Con certeza, podría asegurarse que las reseñas son leídas, como mucho, por una docena de personas –entre ellas el autor, naturalmente, a veces el editor, amigos y parientes–, y soy generoso. Una reseña literaria llena de elogios apenas es capaz de producir una docena de ejemplares vendidos, señal de la escasa influencia que tiene en la decisión de lectura –eso suponiendo que haya sido leída–. Todo lo cual explicaría el escaso interés que tienen las editoriales en que sus libros salgan reseñados, y la razón por la que cada vez llegan menos libros a los diarios. En todo caso, se intenta calmar la ansiedad del autor, que sin la existencia de la reseña siente que su obra no está siendo tomada en consideración y carace de interés hasta para su propio editor, pero lo cierto es que la aparición de una reseña favorable no garantiza nada en términos de venta. ¿Para qué entonces invertir en publicidad suplementos literarios? ¿Para qué movilizar periodistas, escritores, ensayistas, para que llenen páginas y páginas que solo pocas personas van a leer?
Apuntar al nicho de los lectores autorreferenciales –los que leen los suplementos buscando referencia a sí mismos o a sus conocidos– en vez de al amplio público lector naturalmente es más fácil. Lo difícil sería conseguir lectores profesionales amantes de la yugular que escriban reseñas autorizadas y objetivas que los lectores amen leer, no reseñas dirigidas a quienes, a pesar de que aman leer, a veces les cuesta mucho decodificar la reseña y, sobre todo, fiarse de quien la escribe. Pero nadie parece querer tomarse ese trabajo, porque con razón dicen: “¿Para qué?”, o más precisamente: “¿Para quién?”.
Hace poco, Luis Chitarroni me confesaba que en su larga carrera editorial, de más de cuarenta años, tal vez cuatro o cinco periodistas habían alguna vez tomado el teléfono o atravesado el umbral de su oficina para entender el porqué de determiandas elecciones, para indagar qué había detrás de una línea y un proyecto editorial.
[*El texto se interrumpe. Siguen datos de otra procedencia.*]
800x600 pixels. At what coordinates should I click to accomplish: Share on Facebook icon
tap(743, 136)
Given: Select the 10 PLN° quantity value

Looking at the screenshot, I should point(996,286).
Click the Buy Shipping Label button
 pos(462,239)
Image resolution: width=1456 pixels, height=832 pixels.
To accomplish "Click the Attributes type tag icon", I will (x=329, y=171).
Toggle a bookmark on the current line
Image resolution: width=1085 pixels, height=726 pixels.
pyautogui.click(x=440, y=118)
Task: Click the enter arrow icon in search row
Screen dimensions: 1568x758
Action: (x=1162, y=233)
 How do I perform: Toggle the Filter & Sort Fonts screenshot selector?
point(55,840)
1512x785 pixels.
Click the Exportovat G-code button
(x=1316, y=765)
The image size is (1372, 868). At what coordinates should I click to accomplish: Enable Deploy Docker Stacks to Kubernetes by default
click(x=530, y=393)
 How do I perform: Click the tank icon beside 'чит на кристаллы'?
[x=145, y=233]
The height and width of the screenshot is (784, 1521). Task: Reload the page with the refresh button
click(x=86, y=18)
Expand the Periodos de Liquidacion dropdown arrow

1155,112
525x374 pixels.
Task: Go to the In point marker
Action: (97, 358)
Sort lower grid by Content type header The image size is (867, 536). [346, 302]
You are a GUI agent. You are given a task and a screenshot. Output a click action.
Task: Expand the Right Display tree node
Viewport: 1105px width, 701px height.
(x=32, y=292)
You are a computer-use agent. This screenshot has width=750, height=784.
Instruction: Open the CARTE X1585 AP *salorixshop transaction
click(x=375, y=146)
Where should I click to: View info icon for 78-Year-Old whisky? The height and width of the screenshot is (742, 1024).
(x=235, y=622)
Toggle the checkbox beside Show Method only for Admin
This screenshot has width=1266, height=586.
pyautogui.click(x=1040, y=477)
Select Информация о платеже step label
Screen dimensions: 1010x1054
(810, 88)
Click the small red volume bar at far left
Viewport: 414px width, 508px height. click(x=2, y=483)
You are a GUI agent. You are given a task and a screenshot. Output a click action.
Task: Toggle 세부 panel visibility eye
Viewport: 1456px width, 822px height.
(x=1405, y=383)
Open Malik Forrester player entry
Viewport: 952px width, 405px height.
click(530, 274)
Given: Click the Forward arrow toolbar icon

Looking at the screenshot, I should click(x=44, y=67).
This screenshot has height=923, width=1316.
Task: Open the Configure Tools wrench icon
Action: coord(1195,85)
Me decía que siempre le había sorprendido esa total ausencia de curiosidad.
Y ni que hablar del conformismo de tantas redacciones de diarios. Chitarroni me decía que nunca le había tocado asistir a la escena de un editor de una página cultural pidiendo que arrojara luz sobre un autor completamente desconocido antes de asignarle la reseña a un colaborador. Es cierto, hoy esa información se encuentra en Google, pero entonces es peor, porque indica que desde hace veinte años la cosa no cambió demasiado.